Introduction to Binary Computers

Modified version

Introduction to Binary Computers

Steve Jost

January 1997

Table of Contents

1. A Brief History of Computers 1

2. Binary and Hexadecimal Numbers 2

3. Decimal-to-Binary Conversion 3

4. Binary Arithmetic 5

5. Representation of Negative Numbers 7

6. Bitwise Operations 8

7. Introduction to MACHINE-16 9

8. Addressing Modes 15

1. A Brief History of Computers.

1200 The modern abacus was invented.

1642 Blaise Pascal invented the first calculating machine at the age of 19.

1672 Gottfried Leibniz built a calculating machine that could add, subtract, multiply, and divide.

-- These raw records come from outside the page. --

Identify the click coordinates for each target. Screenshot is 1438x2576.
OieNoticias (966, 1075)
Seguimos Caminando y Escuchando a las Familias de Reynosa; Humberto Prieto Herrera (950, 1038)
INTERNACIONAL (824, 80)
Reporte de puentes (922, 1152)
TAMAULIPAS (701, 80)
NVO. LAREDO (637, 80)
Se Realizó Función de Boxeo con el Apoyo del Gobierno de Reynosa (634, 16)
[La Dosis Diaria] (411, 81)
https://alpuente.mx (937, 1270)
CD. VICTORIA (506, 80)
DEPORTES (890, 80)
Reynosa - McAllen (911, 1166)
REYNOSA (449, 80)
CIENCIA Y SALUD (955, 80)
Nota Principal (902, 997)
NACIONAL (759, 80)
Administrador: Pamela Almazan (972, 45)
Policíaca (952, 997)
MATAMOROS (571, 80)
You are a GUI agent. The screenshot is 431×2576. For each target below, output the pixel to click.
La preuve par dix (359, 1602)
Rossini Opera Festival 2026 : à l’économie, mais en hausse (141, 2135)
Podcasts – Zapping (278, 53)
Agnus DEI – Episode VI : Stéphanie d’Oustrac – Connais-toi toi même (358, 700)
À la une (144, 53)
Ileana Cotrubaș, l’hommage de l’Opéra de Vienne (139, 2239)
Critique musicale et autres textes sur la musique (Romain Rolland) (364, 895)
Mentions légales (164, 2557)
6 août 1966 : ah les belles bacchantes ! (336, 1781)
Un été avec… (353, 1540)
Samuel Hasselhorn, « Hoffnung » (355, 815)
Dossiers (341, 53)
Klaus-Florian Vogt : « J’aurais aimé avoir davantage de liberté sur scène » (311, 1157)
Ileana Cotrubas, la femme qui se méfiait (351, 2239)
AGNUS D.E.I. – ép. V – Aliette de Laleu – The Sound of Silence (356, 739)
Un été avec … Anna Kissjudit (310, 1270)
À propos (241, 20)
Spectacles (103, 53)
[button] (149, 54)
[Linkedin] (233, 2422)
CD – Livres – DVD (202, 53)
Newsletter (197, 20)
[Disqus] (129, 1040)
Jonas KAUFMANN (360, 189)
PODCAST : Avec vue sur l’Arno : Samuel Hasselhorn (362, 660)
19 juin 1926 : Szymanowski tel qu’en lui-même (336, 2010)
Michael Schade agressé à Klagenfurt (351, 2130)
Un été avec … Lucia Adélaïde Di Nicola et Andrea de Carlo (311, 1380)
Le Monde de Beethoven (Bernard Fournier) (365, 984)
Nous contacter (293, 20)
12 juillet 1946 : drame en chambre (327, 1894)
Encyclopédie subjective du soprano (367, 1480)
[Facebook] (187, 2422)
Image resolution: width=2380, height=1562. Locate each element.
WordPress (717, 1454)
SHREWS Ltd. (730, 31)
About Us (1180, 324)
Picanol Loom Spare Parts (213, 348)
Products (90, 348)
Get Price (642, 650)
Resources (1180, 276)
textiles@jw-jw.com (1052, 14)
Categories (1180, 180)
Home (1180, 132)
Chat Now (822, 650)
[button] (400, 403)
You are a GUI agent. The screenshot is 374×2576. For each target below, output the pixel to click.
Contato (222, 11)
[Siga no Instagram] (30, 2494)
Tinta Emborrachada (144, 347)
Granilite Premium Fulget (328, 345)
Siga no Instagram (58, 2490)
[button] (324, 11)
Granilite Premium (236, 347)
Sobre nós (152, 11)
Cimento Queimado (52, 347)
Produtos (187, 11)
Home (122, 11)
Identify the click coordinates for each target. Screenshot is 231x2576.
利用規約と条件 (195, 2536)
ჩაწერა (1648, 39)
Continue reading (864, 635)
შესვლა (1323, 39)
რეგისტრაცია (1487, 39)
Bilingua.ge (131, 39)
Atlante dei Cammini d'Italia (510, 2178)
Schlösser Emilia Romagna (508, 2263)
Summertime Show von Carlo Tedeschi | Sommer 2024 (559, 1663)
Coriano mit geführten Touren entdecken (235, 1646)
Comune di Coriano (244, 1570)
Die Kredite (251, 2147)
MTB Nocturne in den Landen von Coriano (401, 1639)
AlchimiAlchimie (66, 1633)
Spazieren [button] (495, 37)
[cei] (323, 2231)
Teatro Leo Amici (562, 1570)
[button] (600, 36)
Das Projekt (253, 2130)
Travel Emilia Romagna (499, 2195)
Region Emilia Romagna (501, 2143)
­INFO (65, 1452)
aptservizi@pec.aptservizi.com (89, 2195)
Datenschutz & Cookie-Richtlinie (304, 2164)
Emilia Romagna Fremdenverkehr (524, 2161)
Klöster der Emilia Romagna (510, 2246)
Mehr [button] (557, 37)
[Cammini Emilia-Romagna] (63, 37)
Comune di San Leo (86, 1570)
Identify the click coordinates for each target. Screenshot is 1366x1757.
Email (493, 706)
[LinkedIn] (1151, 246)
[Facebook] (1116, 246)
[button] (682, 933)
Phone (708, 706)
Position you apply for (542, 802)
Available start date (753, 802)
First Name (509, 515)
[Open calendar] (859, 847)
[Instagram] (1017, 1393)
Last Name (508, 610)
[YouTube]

1837 Charles Babbage built the first mechanical computer capable of multistep programs. This machine was about 100 years ahead of its time and little further progress was made until the 20th century.

1842 Probably the first programmer was Ada Augusta, the Countess of Lovelace. She worked with Babbage helping him write programs for his “analytical engine.” She noted that the machine could not “originate anything” but could only do “what we know how to order it to perform.” The computer language ADA developed in the 1970's was named after her.

1887 Dr. Herman Hollerith developed a punched card reading machine to assist in tabulating data for the

1890 U. S. census. Without this machine, processing this data would have taken more than ten years! With the machine, the data processing for the census only took three years.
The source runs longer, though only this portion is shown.